EXERCISE AIM: The answer should consist of all the entries, repeated word for word.

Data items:
· · · · ·

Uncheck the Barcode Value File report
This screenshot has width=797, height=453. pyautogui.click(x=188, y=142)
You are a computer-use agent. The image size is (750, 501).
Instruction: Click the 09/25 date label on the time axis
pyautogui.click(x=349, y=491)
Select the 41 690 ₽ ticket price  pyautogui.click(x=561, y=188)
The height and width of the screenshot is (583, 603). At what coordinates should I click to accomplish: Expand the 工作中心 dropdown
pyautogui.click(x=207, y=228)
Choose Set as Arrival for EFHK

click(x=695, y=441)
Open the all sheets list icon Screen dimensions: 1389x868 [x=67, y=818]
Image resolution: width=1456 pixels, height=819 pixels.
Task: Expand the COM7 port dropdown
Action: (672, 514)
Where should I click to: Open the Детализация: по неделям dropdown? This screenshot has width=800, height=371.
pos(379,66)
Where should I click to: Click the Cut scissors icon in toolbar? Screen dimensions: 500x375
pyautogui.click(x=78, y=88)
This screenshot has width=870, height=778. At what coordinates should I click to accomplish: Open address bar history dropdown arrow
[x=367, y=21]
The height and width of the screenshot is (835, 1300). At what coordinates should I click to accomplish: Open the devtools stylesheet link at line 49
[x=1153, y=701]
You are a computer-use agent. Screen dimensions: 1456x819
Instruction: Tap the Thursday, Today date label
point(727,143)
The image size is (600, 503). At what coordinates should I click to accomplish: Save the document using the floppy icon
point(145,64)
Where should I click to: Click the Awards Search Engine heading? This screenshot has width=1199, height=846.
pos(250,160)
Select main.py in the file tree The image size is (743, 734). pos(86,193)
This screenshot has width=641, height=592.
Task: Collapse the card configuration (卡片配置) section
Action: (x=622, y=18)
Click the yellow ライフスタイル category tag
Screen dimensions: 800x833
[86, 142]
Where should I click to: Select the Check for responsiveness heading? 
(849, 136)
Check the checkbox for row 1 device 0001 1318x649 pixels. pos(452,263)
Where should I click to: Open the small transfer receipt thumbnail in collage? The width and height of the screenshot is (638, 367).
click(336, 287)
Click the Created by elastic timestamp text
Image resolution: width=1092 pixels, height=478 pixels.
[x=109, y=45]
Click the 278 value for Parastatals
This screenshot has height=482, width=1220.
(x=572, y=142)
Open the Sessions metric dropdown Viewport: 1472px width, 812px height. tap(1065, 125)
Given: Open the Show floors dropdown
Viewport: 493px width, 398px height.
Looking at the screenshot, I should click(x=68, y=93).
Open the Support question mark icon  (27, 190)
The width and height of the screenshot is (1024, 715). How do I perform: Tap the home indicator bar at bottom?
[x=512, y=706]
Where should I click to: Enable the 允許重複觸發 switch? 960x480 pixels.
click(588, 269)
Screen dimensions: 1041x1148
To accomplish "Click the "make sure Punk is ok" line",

· · · · ·

EXPECTED OUTPUT:
Uncheck the Barcode Value File report
This screenshot has width=797, height=453. pyautogui.click(x=188, y=142)
You are a computer-use agent. The image size is (750, 501).
Instruction: Click the 09/25 date label on the time axis
pyautogui.click(x=349, y=491)
Select the 41 690 ₽ ticket price  pyautogui.click(x=561, y=188)
The height and width of the screenshot is (583, 603). At what coordinates should I click to accomplish: Expand the 工作中心 dropdown
pyautogui.click(x=207, y=228)
Choose Set as Arrival for EFHK

click(x=695, y=441)
Open the all sheets list icon Screen dimensions: 1389x868 [x=67, y=818]
Image resolution: width=1456 pixels, height=819 pixels.
Task: Expand the COM7 port dropdown
Action: (672, 514)
Where should I click to: Open the Детализация: по неделям dropdown? This screenshot has width=800, height=371.
pos(379,66)
Where should I click to: Click the Cut scissors icon in toolbar? Screen dimensions: 500x375
pyautogui.click(x=78, y=88)
This screenshot has width=870, height=778. At what coordinates should I click to accomplish: Open address bar history dropdown arrow
[x=367, y=21]
The height and width of the screenshot is (835, 1300). At what coordinates should I click to accomplish: Open the devtools stylesheet link at line 49
[x=1153, y=701]
You are a computer-use agent. Screen dimensions: 1456x819
Instruction: Tap the Thursday, Today date label
point(727,143)
The image size is (600, 503). At what coordinates should I click to accomplish: Save the document using the floppy icon
point(145,64)
Where should I click to: Click the Awards Search Engine heading? This screenshot has width=1199, height=846.
pos(250,160)
Select main.py in the file tree The image size is (743, 734). pos(86,193)
This screenshot has width=641, height=592.
Task: Collapse the card configuration (卡片配置) section
Action: (x=622, y=18)
Click the yellow ライフスタイル category tag
Screen dimensions: 800x833
[86, 142]
Where should I click to: Select the Check for responsiveness heading? 
(849, 136)
Check the checkbox for row 1 device 0001 1318x649 pixels. pos(452,263)
Where should I click to: Open the small transfer receipt thumbnail in collage? The width and height of the screenshot is (638, 367).
click(336, 287)
Click the Created by elastic timestamp text
Image resolution: width=1092 pixels, height=478 pixels.
[x=109, y=45]
Click the 278 value for Parastatals
This screenshot has height=482, width=1220.
(x=572, y=142)
Open the Sessions metric dropdown Viewport: 1472px width, 812px height. tap(1065, 125)
Given: Open the Show floors dropdown
Viewport: 493px width, 398px height.
Looking at the screenshot, I should click(x=68, y=93).
Open the Support question mark icon  (27, 190)
The width and height of the screenshot is (1024, 715). How do I perform: Tap the home indicator bar at bottom?
[x=512, y=706]
Where should I click to: Enable the 允許重複觸發 switch? 960x480 pixels.
click(588, 269)
Screen dimensions: 1041x1148
To accomplish "Click the "make sure Punk is ok" line",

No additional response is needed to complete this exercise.